Get us in your inbox

Search

Carsten Nicolai: Observatory

  • Art, Installation
  • 4 out of 5 stars
  • Recommended
Advertising

Time Out says

4 out of 5 stars

A spotlight on a long black metallic radiator makes the shadows of its heatwaves dance on the wall. When they shimmer off sweltering summer tarmac these ripples are the visual embodiment of oppressive heat.

But in a cold, empty gallery, as winter breathes its last outside, they become surreal tricks of the eye. German artist Carsten Nicolai’s small and brutally minimalist sound and installation works are built not only to trick, but to unsettle.

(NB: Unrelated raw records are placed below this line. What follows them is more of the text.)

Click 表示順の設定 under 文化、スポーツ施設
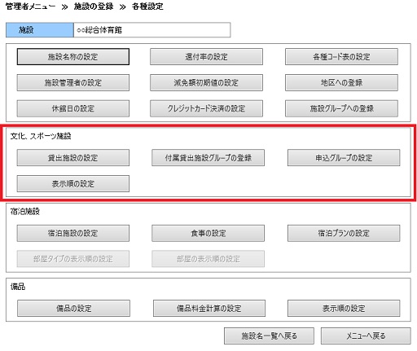The width and height of the screenshot is (417, 351). [x=73, y=184]
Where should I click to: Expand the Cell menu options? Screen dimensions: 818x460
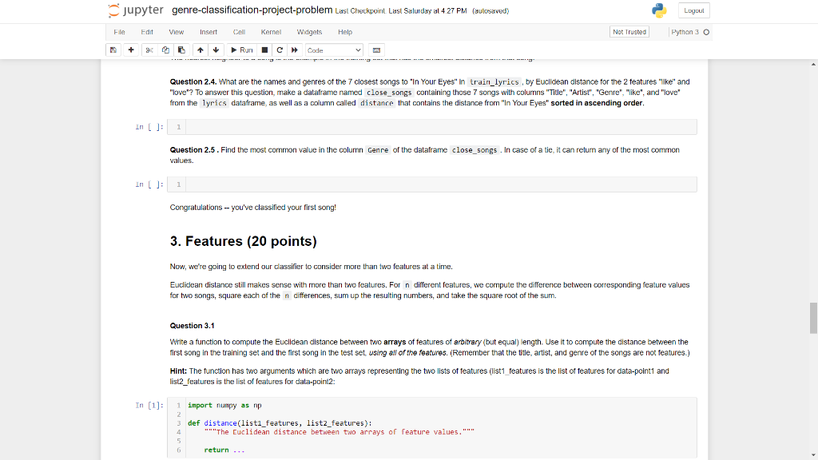coord(239,32)
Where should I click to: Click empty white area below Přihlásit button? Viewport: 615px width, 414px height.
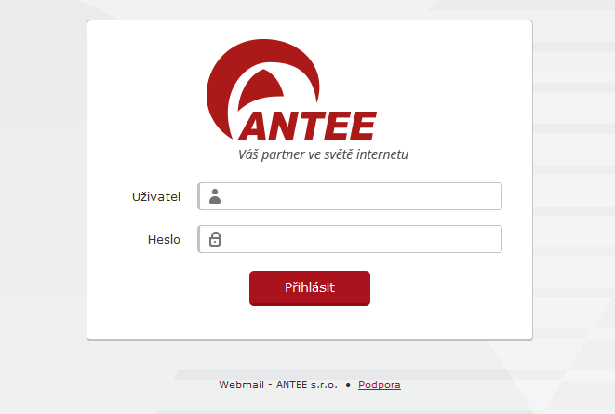[310, 322]
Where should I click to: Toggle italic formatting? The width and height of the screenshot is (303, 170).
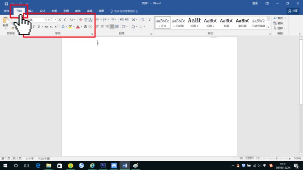coord(34,27)
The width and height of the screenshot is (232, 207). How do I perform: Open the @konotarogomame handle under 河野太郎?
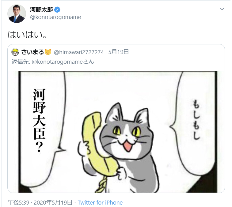click(x=55, y=17)
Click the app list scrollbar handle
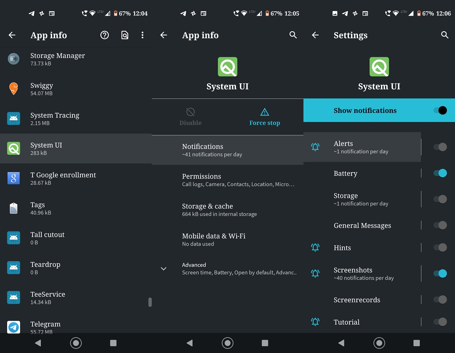Viewport: 455px width, 353px height. [x=150, y=302]
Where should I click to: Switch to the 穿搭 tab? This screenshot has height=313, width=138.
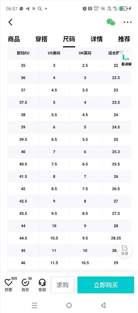click(41, 39)
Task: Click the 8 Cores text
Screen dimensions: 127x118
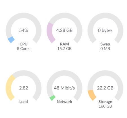Action: (24, 49)
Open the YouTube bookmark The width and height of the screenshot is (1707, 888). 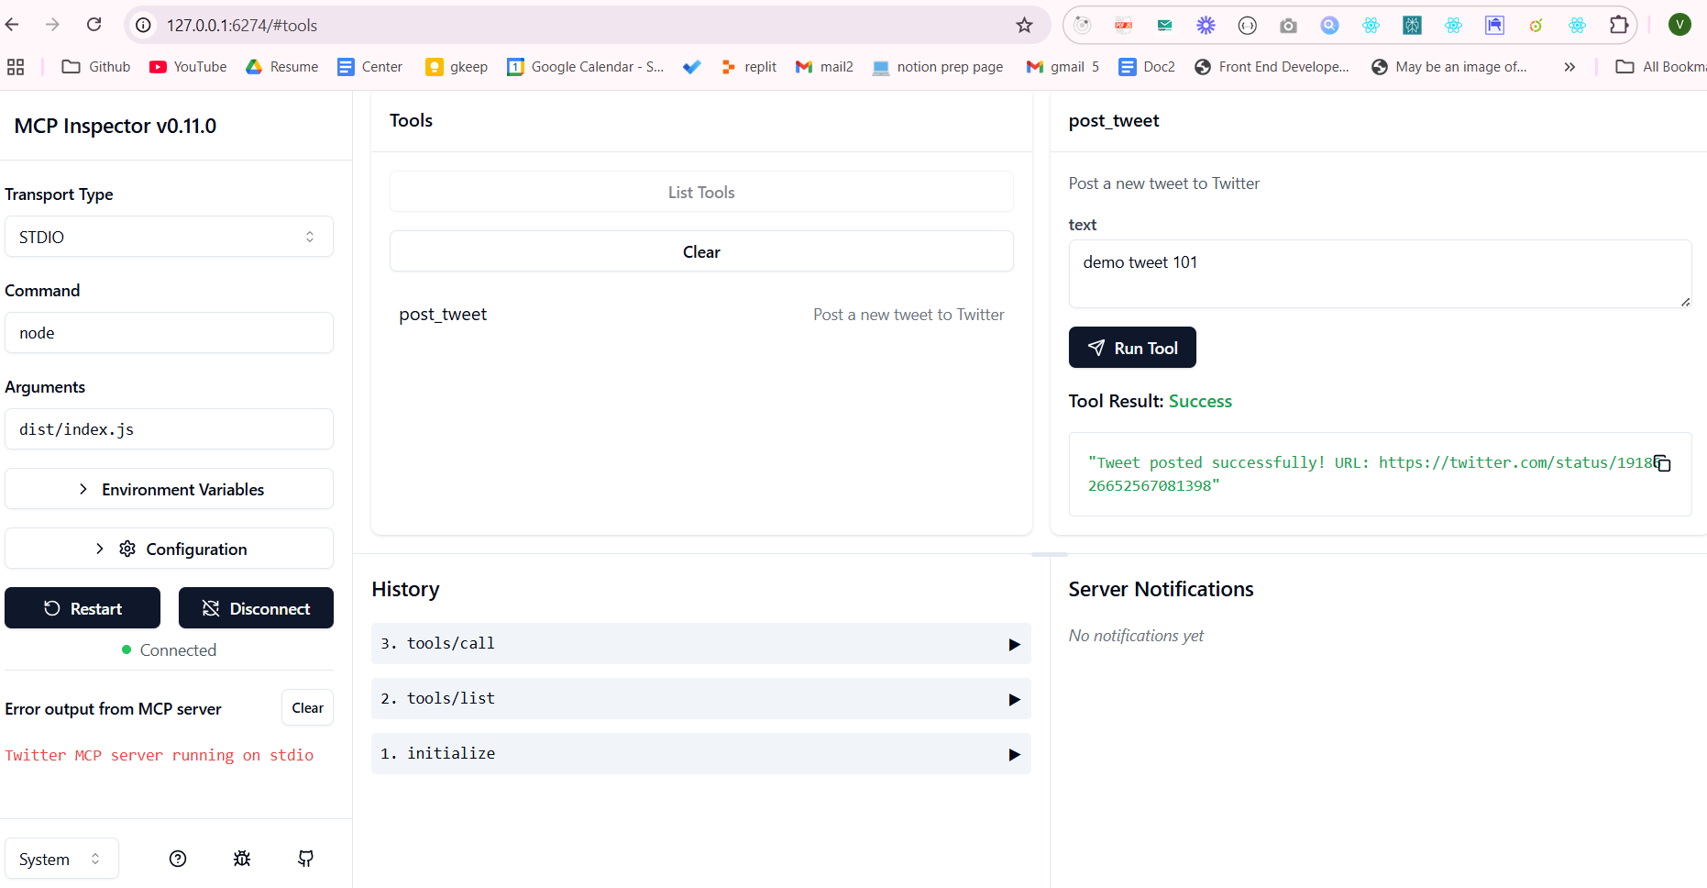click(x=188, y=67)
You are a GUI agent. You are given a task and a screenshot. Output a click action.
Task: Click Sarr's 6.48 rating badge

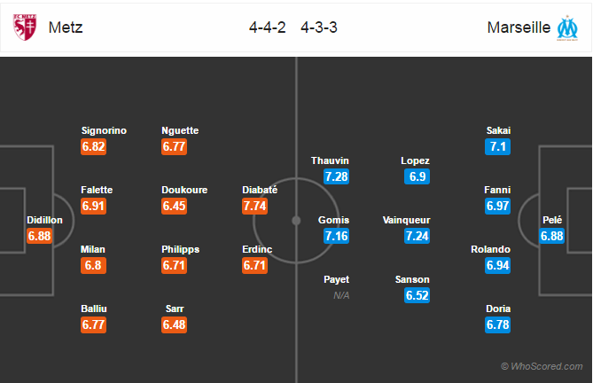pos(174,324)
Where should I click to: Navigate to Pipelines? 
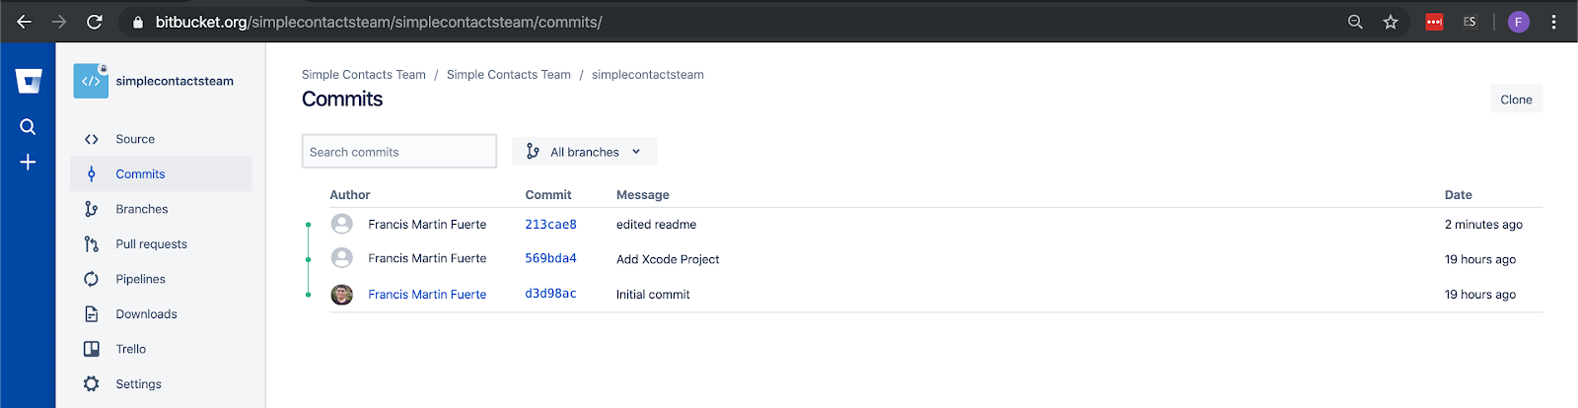(140, 279)
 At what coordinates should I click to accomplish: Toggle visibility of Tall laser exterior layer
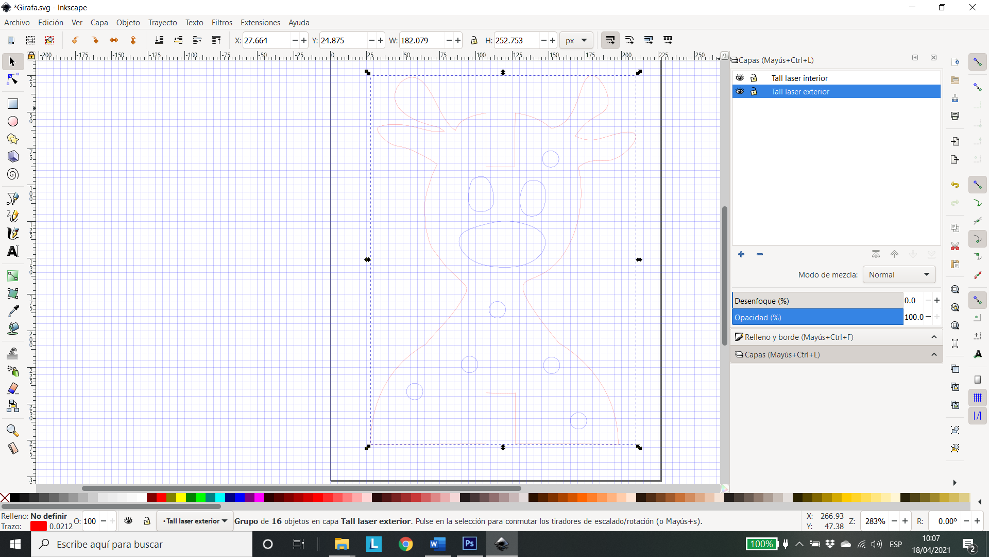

Upstairs, a video piece scans across blankets of clouds, repeating images to the point of abstraction, rendering them entirely alien and out of reach. In the final room, a Geiger counter measures radioactive particles in the atmosphere and relays them sonically through four starkly presented black speakers (pictured). Frequencies flip between piercing highs and suffocating lows as audio clicks snap all around and static spins through the space.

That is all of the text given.